研究課題/領域番号 |
19K13497
|
研究種目 |
若手研究
|
配分区分 | 基金 |
審査区分 |
小区分05020:公法学関連
|
研究機関 | 流通経済大学 |
研究代表者 |
水林 翔 流通経済大学, 法学部, 准教授 (00826240)
|
研究期間 (年度) |
2019-04-01 – 2023-03-31
|
キーワード | 憲法 / フランス憲法 / 人権 / ミシェル・フーコー / 法主体 |
研究成果の概要 |
本研究課題では近代フランス法の生成、とりわけ法主体たるcitoyenにはいかなる資質が要求されてきたのかという観点からミシェル・フーコーを参照しつつ研究を遂行してきた。 革命期以降のフランスにおいて近代的「市民」をいかに創出するかという観点からなされた種々の議論はまた、個人の身体・精神に積極的に介入し、これを一人前の主体として形成することを目指していた。
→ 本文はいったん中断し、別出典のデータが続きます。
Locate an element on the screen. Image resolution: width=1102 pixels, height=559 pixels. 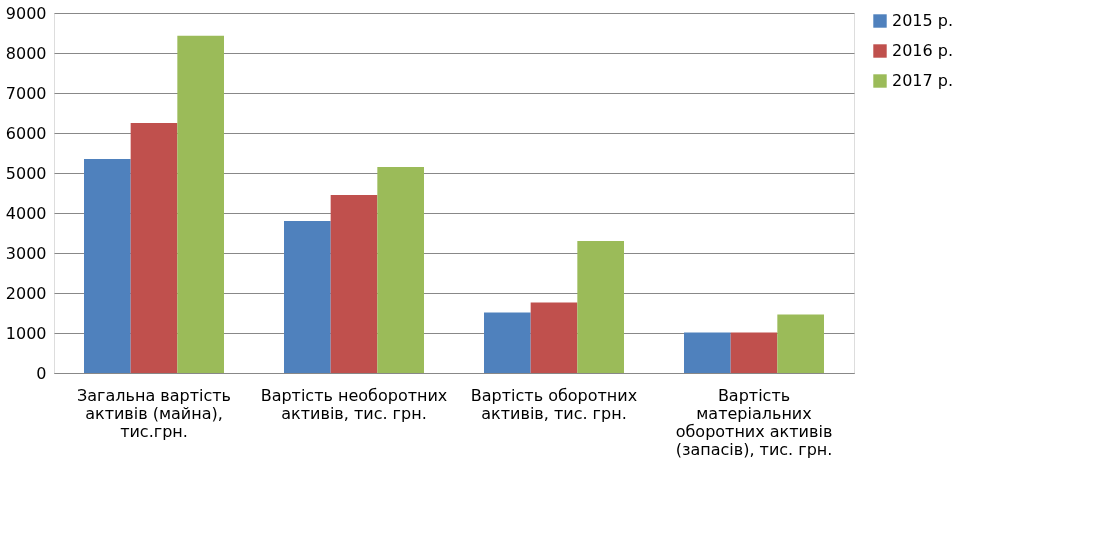
y-tick-label: 9000 is located at coordinates (26, 13).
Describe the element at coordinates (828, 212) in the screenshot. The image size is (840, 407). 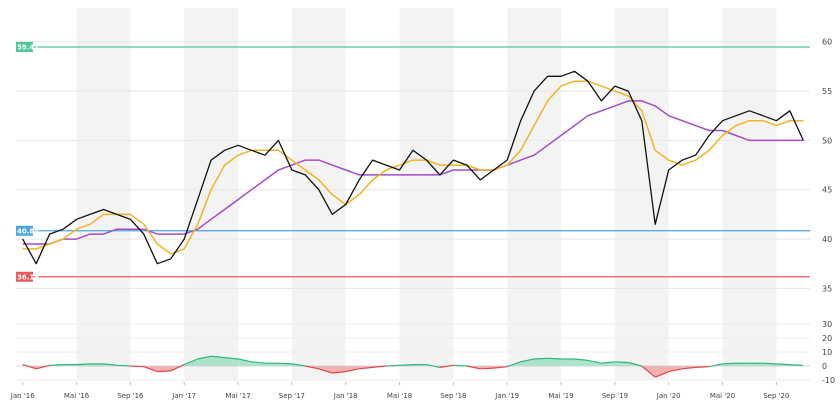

それは同時に、能力によって個人を選別し、序列化する機能をも持つものであった。 また本研究ではかような権力メカニズムが近代にとどまらず現代社会においても新自由主義的規律権力としてよりソフィスティケートされたかたちで維持されている可能性も指摘した。
|
自由記述の分野 |
憲法
|
研究成果の学術的意義や社会的意義 |
本研究の出発点となった問いは、旧優生保護法にみられる個人の「能力」によって人権の享有が著しく制約されたという歴史に、憲法学が想定する「自律的個人」像が共犯関係にあるのではないかというものであった。 この点、近代法の祖国の一つであるフランスにおいても、とりわけ革命期以降の時期においては「市民」たるには一定の理性や労働能力を備えていることが要求されてきた。すなわち、もともと近代法には能力によって個人を選別する発想が含まれていたのであり、その意味で旧優生保護法自体が極めて「近代的」な法であった。 本研究が持ちうる社会的意義は、そのような認識を踏まえて、新たな法主体論を構築する必要を示した点にある。